Thread: generic crosstab ?

generic crosstab ?

From
Andreas
Date:
Hi,

is there a generic solution to dump the result of a query as a crosstab, 
when I can't know how many columns I will need?

E.g. I get something like this:

id, x
1,  a
1,  b
1,  c
2,  l
2,  m


and I'd like to see it as:

id,  x1,  x2,  x3,  .....  xn
1,   a,   b,   c,    null, .... null
2,   l,    m,  ....

I fear the problem is I dont know n.


Re: generic crosstab ?

From
Samuel Gendler
Date:


On Tue, Apr 24, 2012 at 1:01 PM, Andreas <maps.on@gmx.net> wrote:
Hi,

is there a generic solution to dump the result of a query as a crosstab, when I can't know how many columns I will need?

E.g. I get something like this:

id, x
1,  a
1,  b
1,  c
2,  l
2,  m



Yes.  You can provide a query which returns the columns to the version of the crosstab function which looks like this:

crosstab(text source_sql, text category_sql)
It does exactly what you are looking for. The second query returns the set of values that act as columns in the final result (the pivot for each row in the result returned by the first query).  This allows the function to correctly insert a null for any column for which there is no row in the first query results.


Re: generic crosstab ?

From
Andreas
Date:
Am 24.04.2012 22:08, schrieb Samuel Gendler:


On Tue, Apr 24, 2012 at 1:01 PM, Andreas <maps.on@gmx.net> wrote:
Hi,

is there a generic solution to dump the result of a query as a crosstab, when I can't know how many columns I will need?

E.g.

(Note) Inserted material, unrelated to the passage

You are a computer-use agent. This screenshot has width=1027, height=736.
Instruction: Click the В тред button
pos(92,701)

I get something like this:

id, x
1,  a
1,  b
1,  c
2,  l
2,  m



Yes.  You can provide a query which returns the columns to the version of the crosstab function which looks like this:

crosstab(text source_sql, text category_sql)
It does exactly what you are looking for. The second query returns the set of values that act as columns in the final result (the pivot for each row in the result returned by the first query).  This allows the function to correctly insert a null for any column for which there is no row in the first query results.

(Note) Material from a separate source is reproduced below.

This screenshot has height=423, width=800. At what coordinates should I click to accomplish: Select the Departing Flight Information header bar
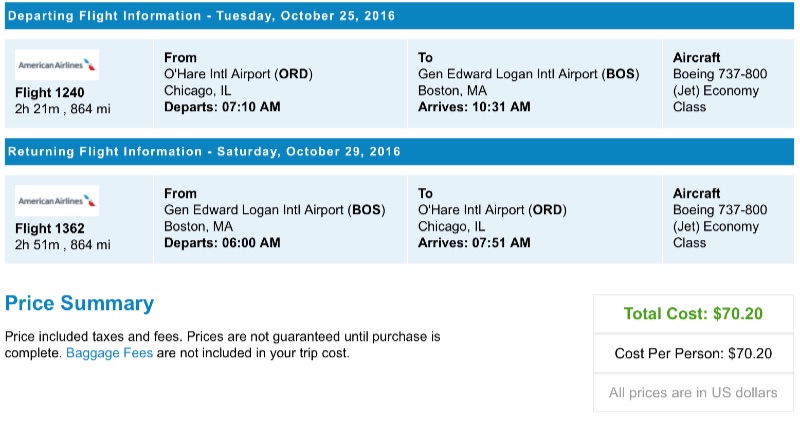[x=400, y=16]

I got stuck with an error that translates to "Materialisation mode is needed but is not allowed in this context."
I couldn't figure out what this materialisation mode is, yet.

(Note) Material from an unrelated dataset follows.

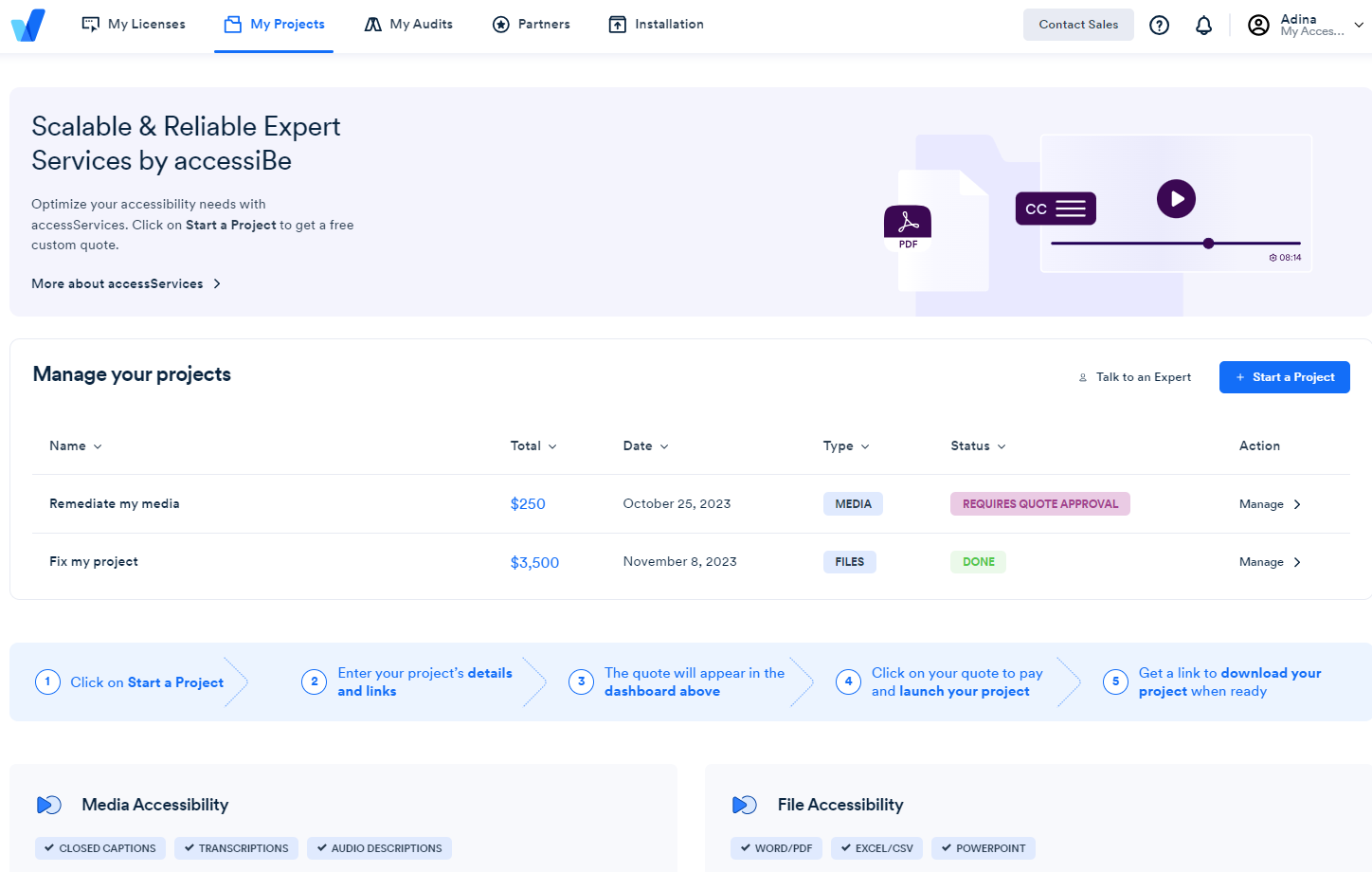Click the accessiBe logo icon

point(28,25)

Could you please have a look at my query sample?
Both queries work for themselves but crosstab() fails.   :(
I checked and there are never more than 20 child_ids per parent_id so there should be enough columns.

select
    crosstab (
$$
    select
        parent_id                    as  row_name,
        'x' || row_number() over ( partition by parent_id order by child_id )  as  category,
        child_id          as  value
    from
        children
    order by 1
$$,
$$
    select 'x' || generate_series(1, 20) as  cat  order by 1
$$
);

Re: generic crosstab ?

From
"David Johnston"
Date:

From: pgsql-sql-owner@postgresql.org [mailto:pgsql-sql-owner@postgresql.org] On Behalf Of Andreas
Sent: Tuesday, April 24, 2012 5:35 PM
To: Samuel Gendler
Cc: pgsql-sql@postgresql.org
Subject: Re: [SQL] generic crosstab ?

 

Am 24.04.2012 22:08, schrieb Samuel Gendler:

 

On Tue, Apr 24, 2012 at 1:01 PM, Andreas <maps.on@gmx.net> wrote:

Hi,

is there a generic solution to dump the result of a query as a crosstab, when I can't know how many columns I will need?

E.g. I get something like this:

id, x
1,  a
1,  b
1,  c
2,  l
2,  m

 

Yes.  You can provide a query which returns the columns to the version of the crosstab function which looks like this:

 

crosstab(text source_sql, text category_sql)

It does exactly what you are looking for. The second query returns the set of values that act as columns in the final result (the pivot for each row in the result returned by the first query).  This allows the function to correctly insert a null for any column for which there is no row in the first query results.

 

 


I got stuck with an error that translates to "Materialisation mode is needed but is not allowed in this context."
I couldn't figure out what this materialisation mode is, yet.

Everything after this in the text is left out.